Dataset extract:
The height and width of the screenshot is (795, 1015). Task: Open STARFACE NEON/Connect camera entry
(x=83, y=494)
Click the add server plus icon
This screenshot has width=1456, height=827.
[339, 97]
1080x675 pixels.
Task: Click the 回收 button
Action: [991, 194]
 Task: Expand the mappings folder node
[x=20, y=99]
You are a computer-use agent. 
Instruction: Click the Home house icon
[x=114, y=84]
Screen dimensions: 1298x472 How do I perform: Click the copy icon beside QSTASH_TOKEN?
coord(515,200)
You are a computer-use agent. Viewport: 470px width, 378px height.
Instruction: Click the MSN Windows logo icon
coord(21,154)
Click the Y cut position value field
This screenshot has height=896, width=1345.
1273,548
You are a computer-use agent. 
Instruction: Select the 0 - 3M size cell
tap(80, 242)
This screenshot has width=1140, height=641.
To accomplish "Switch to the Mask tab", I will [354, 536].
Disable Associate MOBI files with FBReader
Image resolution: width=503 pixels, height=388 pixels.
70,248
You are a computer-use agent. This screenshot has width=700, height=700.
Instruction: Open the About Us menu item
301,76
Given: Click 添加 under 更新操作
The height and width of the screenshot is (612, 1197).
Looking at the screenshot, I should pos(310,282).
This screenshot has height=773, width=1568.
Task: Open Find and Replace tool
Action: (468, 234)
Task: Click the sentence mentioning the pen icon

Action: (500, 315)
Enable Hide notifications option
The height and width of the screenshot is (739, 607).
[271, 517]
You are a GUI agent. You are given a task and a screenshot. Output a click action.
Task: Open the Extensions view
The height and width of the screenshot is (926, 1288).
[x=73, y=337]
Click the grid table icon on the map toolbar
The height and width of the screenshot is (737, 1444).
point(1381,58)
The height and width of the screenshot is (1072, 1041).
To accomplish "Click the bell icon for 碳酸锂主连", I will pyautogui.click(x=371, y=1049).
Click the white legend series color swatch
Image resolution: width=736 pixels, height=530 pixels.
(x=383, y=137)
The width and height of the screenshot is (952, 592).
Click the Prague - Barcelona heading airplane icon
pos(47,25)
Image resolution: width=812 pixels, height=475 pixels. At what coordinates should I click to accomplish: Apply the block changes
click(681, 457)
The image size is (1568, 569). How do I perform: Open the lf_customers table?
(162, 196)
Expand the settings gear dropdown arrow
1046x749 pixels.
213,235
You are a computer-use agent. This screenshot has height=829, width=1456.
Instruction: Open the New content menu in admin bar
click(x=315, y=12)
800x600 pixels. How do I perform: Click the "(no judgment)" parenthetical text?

Task directions: Once more, write out the records in full, exactly as they appear.

Worked solution:
The height and width of the screenshot is (795, 1015). Task: Open STARFACE NEON/Connect camera entry
(x=83, y=494)
Click the add server plus icon
This screenshot has width=1456, height=827.
[339, 97]
1080x675 pixels.
Task: Click the 回收 button
Action: [991, 194]
 Task: Expand the mappings folder node
[x=20, y=99]
You are a computer-use agent. 
Instruction: Click the Home house icon
[x=114, y=84]
Screen dimensions: 1298x472 How do I perform: Click the copy icon beside QSTASH_TOKEN?
coord(515,200)
You are a computer-use agent. Viewport: 470px width, 378px height.
Instruction: Click the MSN Windows logo icon
coord(21,154)
Click the Y cut position value field
This screenshot has height=896, width=1345.
1273,548
You are a computer-use agent. 
Instruction: Select the 0 - 3M size cell
tap(80, 242)
This screenshot has width=1140, height=641.
To accomplish "Switch to the Mask tab", I will [354, 536].
Disable Associate MOBI files with FBReader
Image resolution: width=503 pixels, height=388 pixels.
70,248
You are a computer-use agent. This screenshot has width=700, height=700.
Instruction: Open the About Us menu item
301,76
Given: Click 添加 under 更新操作
The height and width of the screenshot is (612, 1197).
Looking at the screenshot, I should pos(310,282).
This screenshot has height=773, width=1568.
Task: Open Find and Replace tool
Action: (468, 234)
Task: Click the sentence mentioning the pen icon

Action: (500, 315)
Enable Hide notifications option
The height and width of the screenshot is (739, 607).
[271, 517]
You are a GUI agent. You are given a task and a screenshot. Output a click action.
Task: Open the Extensions view
The height and width of the screenshot is (926, 1288).
[x=73, y=337]
Click the grid table icon on the map toolbar
The height and width of the screenshot is (737, 1444).
point(1381,58)
The height and width of the screenshot is (1072, 1041).
To accomplish "Click the bell icon for 碳酸锂主连", I will pyautogui.click(x=371, y=1049).
Click the white legend series color swatch
Image resolution: width=736 pixels, height=530 pixels.
(x=383, y=137)
The width and height of the screenshot is (952, 592).
Click the Prague - Barcelona heading airplane icon
pos(47,25)
Image resolution: width=812 pixels, height=475 pixels. At what coordinates should I click to accomplish: Apply the block changes
click(681, 457)
The image size is (1568, 569). How do I perform: Open the lf_customers table?
(162, 196)
Expand the settings gear dropdown arrow
1046x749 pixels.
213,235
You are a computer-use agent. This screenshot has height=829, width=1456.
Instruction: Open the New content menu in admin bar
click(x=315, y=12)
800x600 pixels. How do I perform: Click the "(no judgment)" parenthetical text?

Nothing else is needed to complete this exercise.